» WHAT IS BEING ASKED: Lay out as a numbered list everything from the line containing "coordinates (1013, 614)." down to the line containing "tile-label: Navigation is", both included, and leave out any blank lines.

——

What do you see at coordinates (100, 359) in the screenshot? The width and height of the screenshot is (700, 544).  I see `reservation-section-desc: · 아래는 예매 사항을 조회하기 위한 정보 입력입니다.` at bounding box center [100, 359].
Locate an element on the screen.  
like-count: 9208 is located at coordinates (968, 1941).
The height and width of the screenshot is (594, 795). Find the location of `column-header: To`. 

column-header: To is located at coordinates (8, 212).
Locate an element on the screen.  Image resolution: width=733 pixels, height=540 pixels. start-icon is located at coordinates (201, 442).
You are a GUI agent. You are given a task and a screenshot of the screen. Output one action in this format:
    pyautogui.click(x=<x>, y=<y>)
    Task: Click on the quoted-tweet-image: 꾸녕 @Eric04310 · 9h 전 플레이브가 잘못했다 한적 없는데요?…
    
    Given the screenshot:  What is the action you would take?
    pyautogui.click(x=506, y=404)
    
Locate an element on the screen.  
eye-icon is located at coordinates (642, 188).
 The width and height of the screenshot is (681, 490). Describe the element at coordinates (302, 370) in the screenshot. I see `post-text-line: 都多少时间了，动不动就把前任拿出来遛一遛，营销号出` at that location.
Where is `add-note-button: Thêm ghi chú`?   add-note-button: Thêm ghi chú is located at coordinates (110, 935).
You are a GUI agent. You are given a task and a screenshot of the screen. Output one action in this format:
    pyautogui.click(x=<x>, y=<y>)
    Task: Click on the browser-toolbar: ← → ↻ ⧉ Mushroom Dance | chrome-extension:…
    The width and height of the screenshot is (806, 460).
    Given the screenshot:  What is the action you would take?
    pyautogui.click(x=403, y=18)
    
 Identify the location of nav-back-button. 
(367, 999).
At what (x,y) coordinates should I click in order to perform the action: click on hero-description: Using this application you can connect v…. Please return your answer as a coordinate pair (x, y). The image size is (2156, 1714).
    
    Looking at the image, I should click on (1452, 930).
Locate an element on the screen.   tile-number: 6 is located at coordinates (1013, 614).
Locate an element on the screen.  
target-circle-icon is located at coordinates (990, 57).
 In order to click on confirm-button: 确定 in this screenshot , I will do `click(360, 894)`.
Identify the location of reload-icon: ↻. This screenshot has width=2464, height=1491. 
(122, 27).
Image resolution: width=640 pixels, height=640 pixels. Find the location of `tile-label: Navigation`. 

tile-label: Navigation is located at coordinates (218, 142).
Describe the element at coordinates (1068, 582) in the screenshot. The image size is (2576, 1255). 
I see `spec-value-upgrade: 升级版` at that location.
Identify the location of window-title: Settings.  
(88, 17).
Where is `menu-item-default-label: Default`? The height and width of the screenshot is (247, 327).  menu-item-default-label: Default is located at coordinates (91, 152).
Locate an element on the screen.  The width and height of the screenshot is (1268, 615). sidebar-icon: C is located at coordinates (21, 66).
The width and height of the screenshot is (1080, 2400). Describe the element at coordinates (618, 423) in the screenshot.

——

» ANSWER TO THIS TASK:
1. Locate an element on the screen.   tile-number: 6 is located at coordinates (1013, 614).
2. Locate an element on the screen.  
3. target-circle-icon is located at coordinates (990, 57).
4.  In order to click on confirm-button: 确定 in this screenshot , I will do `click(360, 894)`.
5. Identify the location of reload-icon: ↻. This screenshot has width=2464, height=1491. 
6. (122, 27).
7. Image resolution: width=640 pixels, height=640 pixels. Find the location of `tile-label: Navigation`. 
8. tile-label: Navigation is located at coordinates (218, 142).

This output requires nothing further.